What are the key differences between Open Shader Language and GLSL

Question

I know a little about how GLSL works, but Open Shader Language (OSL) is new to me.

As I understand it, OSL is used as a shader language for film production grade CG renderers, and is intended to be a rival to the equivalent language (RSL) in the pioneering Renderman software suite.

For what little I understand, OSL, like GLSL, is a terse, C based DSL, with a number of primitive values and BIFs specifically written to handle operations on computer graphic primitives (like surfaces, pixels, vertices, etc).

But at first glance, there appears to be a large number of differences. OSL appears to be much easier to read than GLSL, as named functions appear to be a key feature of OSL for a start.

Another observation is in how GLSL, shaders are meant to be applied only at the point when vertices are drawn (vertex shaders) and when the scene is rasterised (fragment/pixel shaders). OSL however, appears to allow a great deal of freedom in when shader programs are invoked.

There are probably many other differences (there appears to be no reference to 'uniform' variables in OSL, but are they even needed in OSL programs?), but what I'm really after is a erudite comparison of the scope of both languages in relation to each other, and an explanation of what could be practically shared, if anything at all, between programs in either language.

I've searched a little for information online, but a clear comparison of the scope of the two languages in relation to each appear to be elusive.

Will appreciate the guidance.

Answer 1

GLSL usually runs at real-time on the GPU while OSL usually runs offline on the CPU. That is a very rough statement, but explains why no vendor ever implemented the GLSL noise() primitive on consumer-grade hardware yet OSL has function calls that effectively integrate over a hemisphere.

Your points about function naming and per-primitive operation for GLSL seem wrong. You can have named functions in GLSL, and with compute shaders[0] you can operate on arbitrary buffer data.

Note that RSL is now obsolete, as the new RenderMan architecture uses OSL for pattern definitions and C++ for integrator and Bxdf plugins. There are many other renderers, both real-time and offline that use C++ as their shading language... Arnold and Metal come to mind.
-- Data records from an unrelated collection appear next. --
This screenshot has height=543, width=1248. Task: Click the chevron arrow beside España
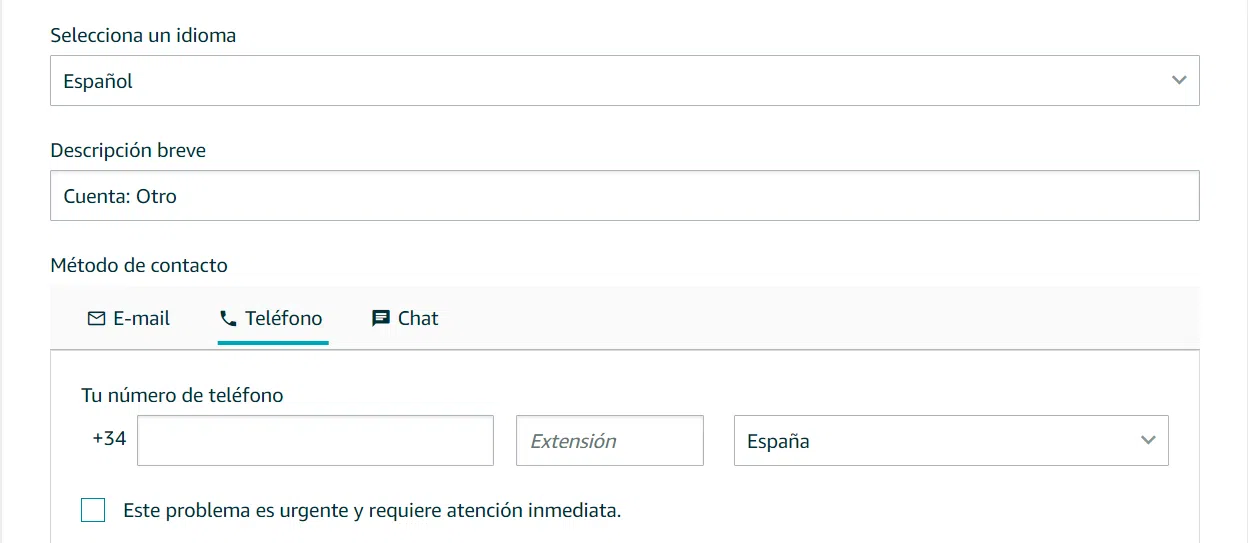(x=1148, y=441)
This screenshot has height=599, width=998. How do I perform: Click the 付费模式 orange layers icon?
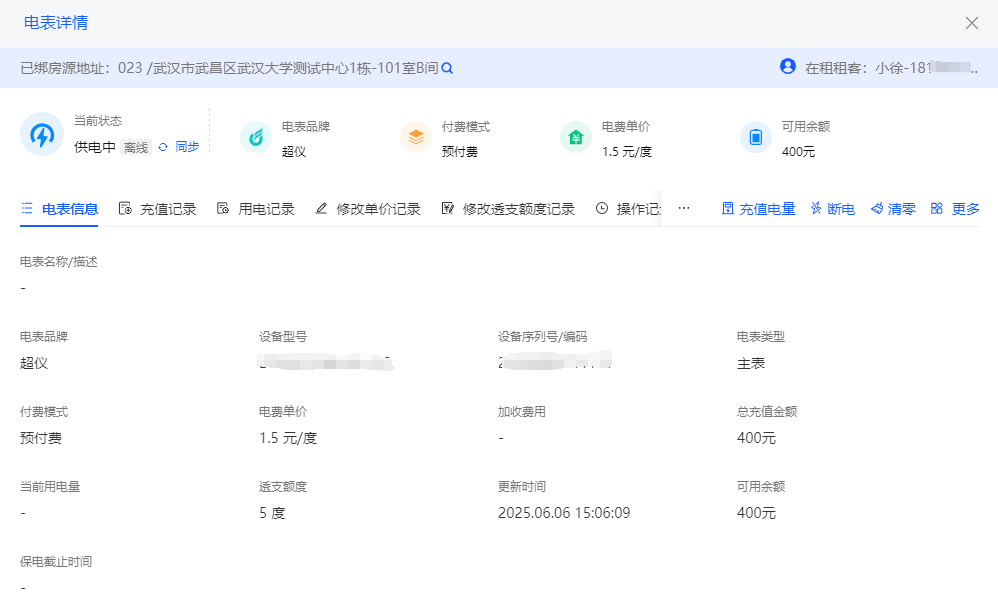pyautogui.click(x=416, y=137)
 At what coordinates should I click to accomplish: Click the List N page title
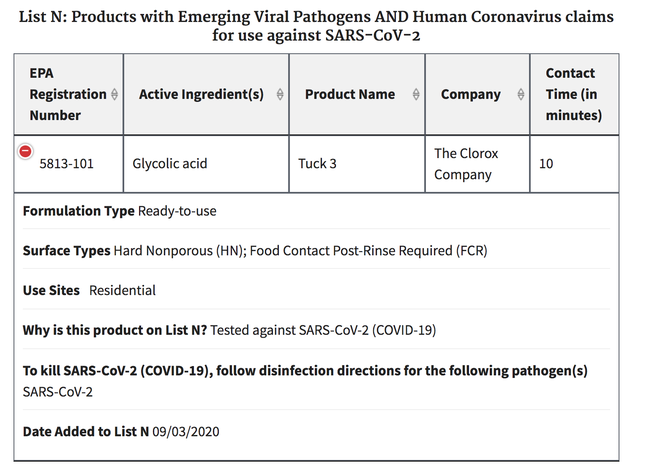328,27
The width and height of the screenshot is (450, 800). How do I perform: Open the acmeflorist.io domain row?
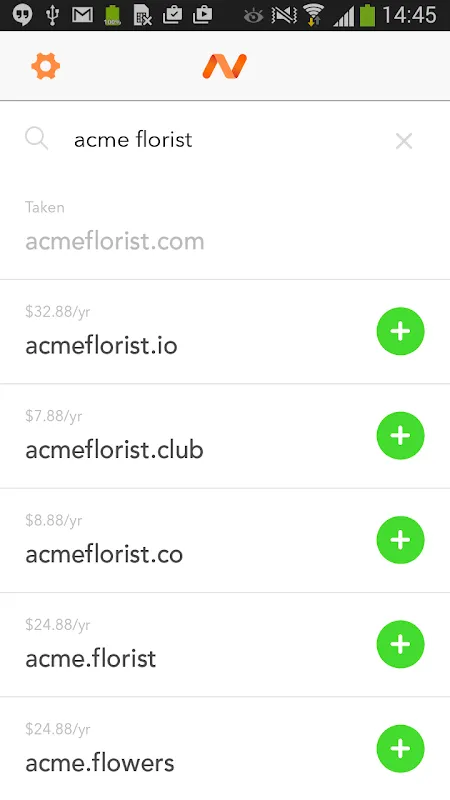click(225, 332)
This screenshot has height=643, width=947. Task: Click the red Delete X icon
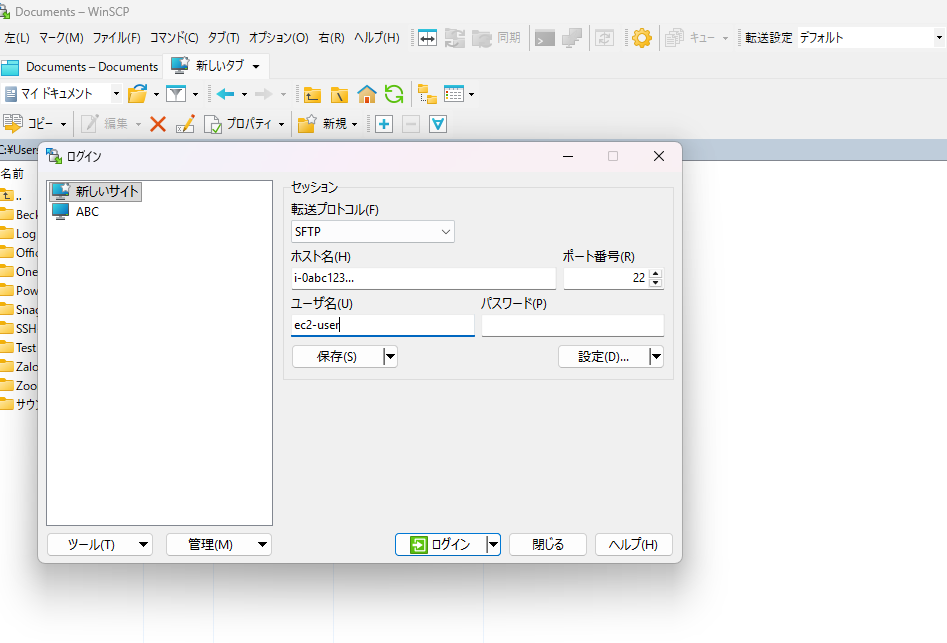[x=157, y=124]
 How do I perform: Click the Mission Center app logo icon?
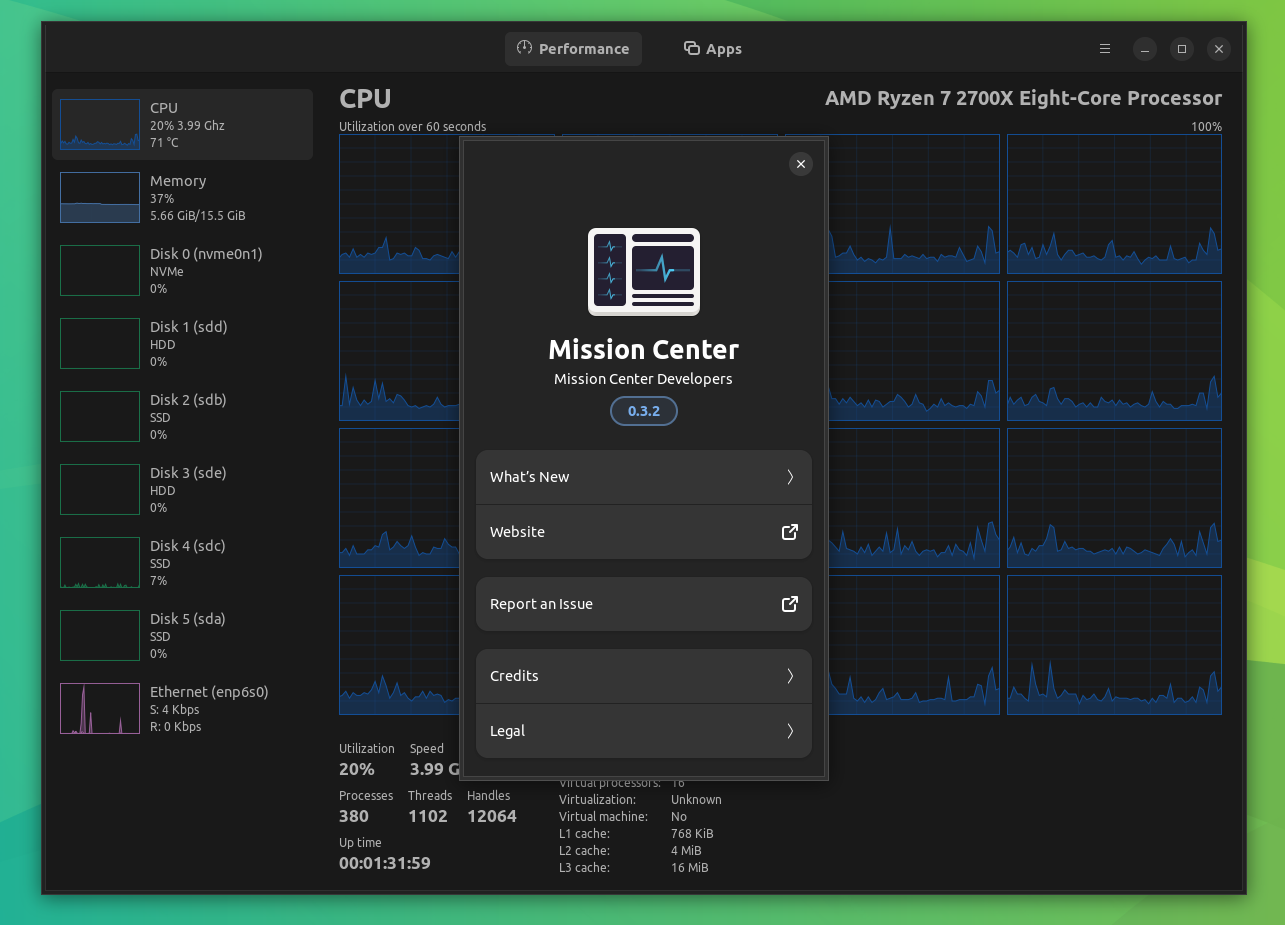tap(643, 271)
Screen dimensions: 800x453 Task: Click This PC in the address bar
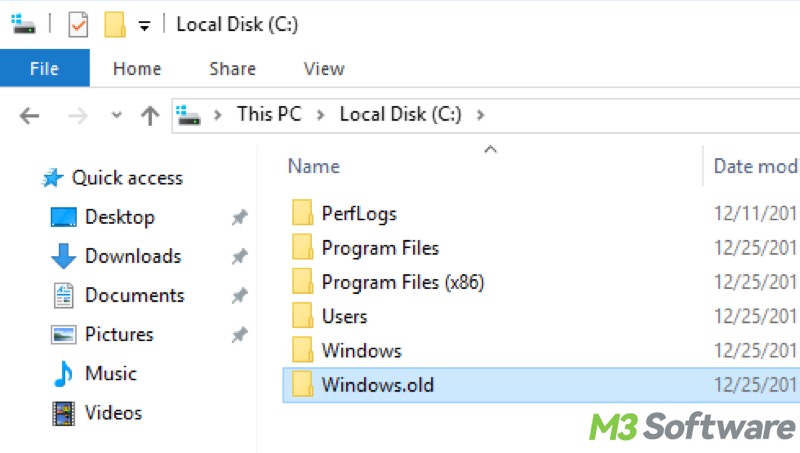click(268, 114)
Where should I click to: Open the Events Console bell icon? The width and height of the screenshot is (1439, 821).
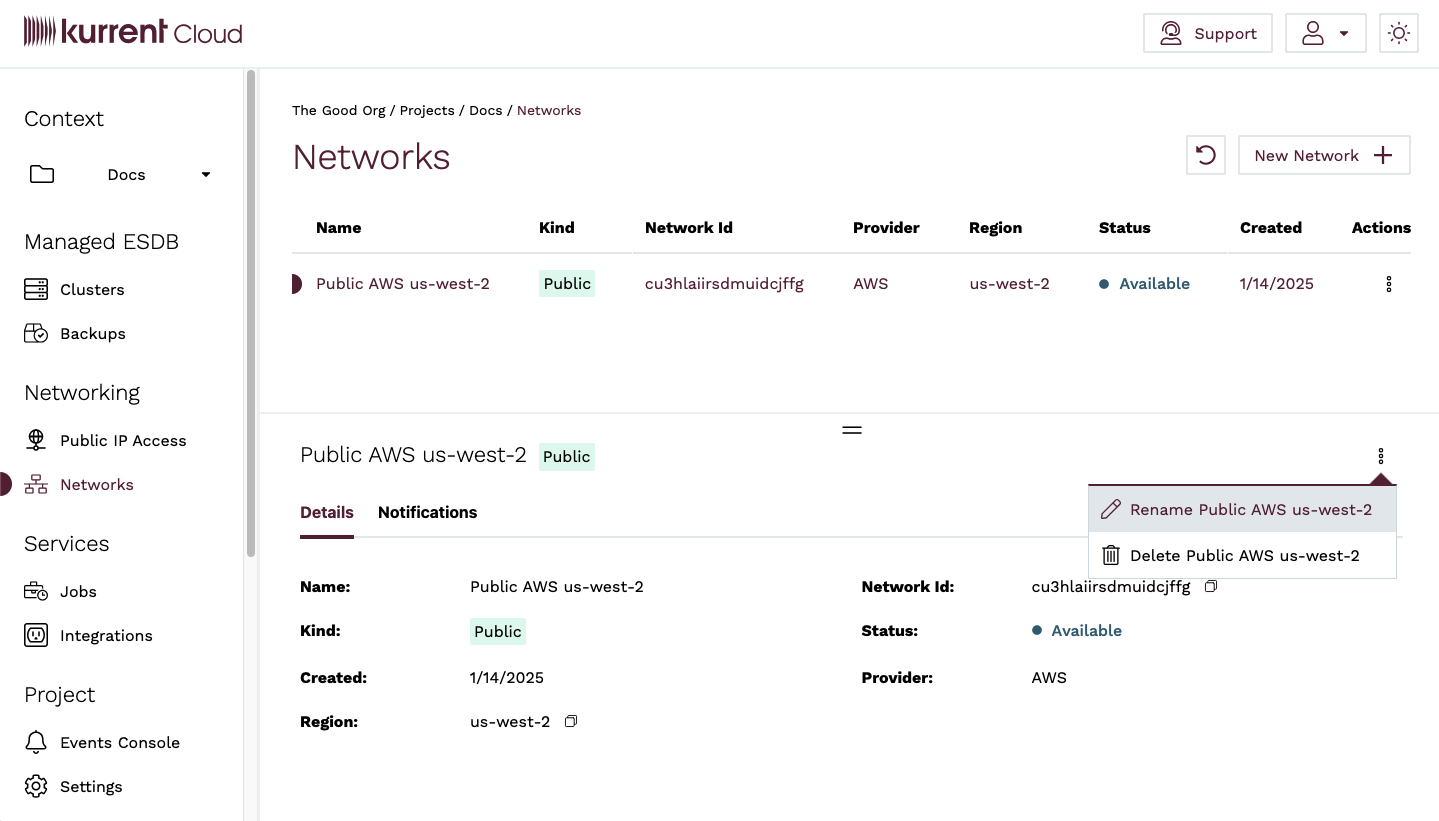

In general though, I learned the most about shading languages from reading Gritz and Cortes books on RSL. They all have similar syntax, it is the fundamentals that are important. You might enjoy the first paper on programmable shading by Rob Cook:

http://citeseerx.ist.psu.edu/viewdoc/download?doi=10.1.1.93.9645&rep=rep1&type=pdf

Another good book is the Cg Tutorial, much more similar to GLSL than to OSL:

http://developer.download.nvidia.com/CgTutorial/cg_tutorial_chapter01.html

VEX is a similar vector language which is used for geometric and shading operations in the Houdini suite:

http://www.sidefx.com/docs/houdini/vex/_index

Lastly, now that both Vulkan and OpenGL support SPIR-V intermediate representation there will probably be more people designing their own shading language for real-time use:

https://www.khronos.org/news/press/khronos-releases-opengl-4.6-with-spir-v-support

[0] You can also operate on arbitrary data by using Transform Feedback (available even in WebGL) or just by treating input textures as global data. This technique was called GPGPU.